Scientists at the Department of Energy's SLAC National Accelerator Laboratory recently upgraded a powerful optical laser system used to create shockwaves that generate high-pressure conditions like those found within planetary interiors. The laser system now delivers three times more energy for experiments with SLAC's ultrabright X-ray laser, providing a more powerful tool for probing extreme states of matter in our universe.
Together, the optical and X-ray lasers form the Matter in Extreme Conditions (MEC) instrument at the Linac Coherent Light Source (LCLS). The high-power optical laser system creates extreme temperature and pressure conditions in materials, and the X-ray laser beam captures the material's response.
With this technology, researchers have already examined how meteor impacts shock minerals in the Earth's crust and simulated conditions in Jupiter's interior by turning aluminum foil into a warm, dense plasma.

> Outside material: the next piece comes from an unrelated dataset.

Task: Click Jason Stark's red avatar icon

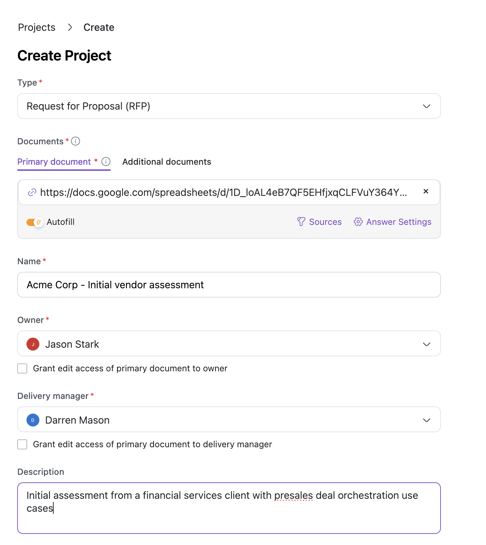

Higher Intensity and More Controlled Pulse Shapes
The MEC instrument team received funding from the Office of Fusion Energy Sciences (FES) within the DOE's Office of Science to double the amount of energy the optical beam can deliver in 10 nanoseconds, from 20 to 40 joules.
But they went even further.
"The team exceeded our expectations, an exciting accomplishment for the DOE High Energy Density program and future MEC instrument users," says Kramer Akli, program manager for High Energy Density Laboratory Plasma at FES.
The team tripled the amount of energy the laser can deliver in 10 nanoseconds to a spot on a target no bigger than the width of a few human hairs. When focused down to that small area, the laser provides users with intensities up to 75 terawatts per square centimeter.
"In other terms, the upgraded laser has the same power as 17 Teslas discharging their 100 kilowatt-hour batteries in one second," says Eric Galtier, a MEC instrument scientist.
A portion of the energy upgrade can be attributed to the optical laser's new, homemade diode pumped front-end, designed with the help of Marc Welch, a MEC laser engineer. The scientists also built and automated a system for shaping the laser pulses with extraordinary precision, allowing users substantially greater flexibility and control over the pulse shapes used in their experiments.
A more powerful and reliable laser means that researchers can study higher pressure regimes and reach conditions relevant to fusion energy studies.
Simulating the Core of Planets
The MEC upgrade is promising for many researchers, including Shaughnessy Brennan Brown, a doctoral student in Mechanical Engineering, whose research focuses on high energy density science, which spans chemistry, materials science, and physics. Brennan Brown uses the MEC experimental hutch to drive shock waves through silicon and generate high-pressure conditions that occur in the Earth's interior.
"The MEC upgrade at LCLS enables researchers like me to generate exciting, previously-unexplored regimes of exotic matter – such as those found on Mars, our next planetary stepping stone – with crucial reliability and repeatability," Brennan Brown says.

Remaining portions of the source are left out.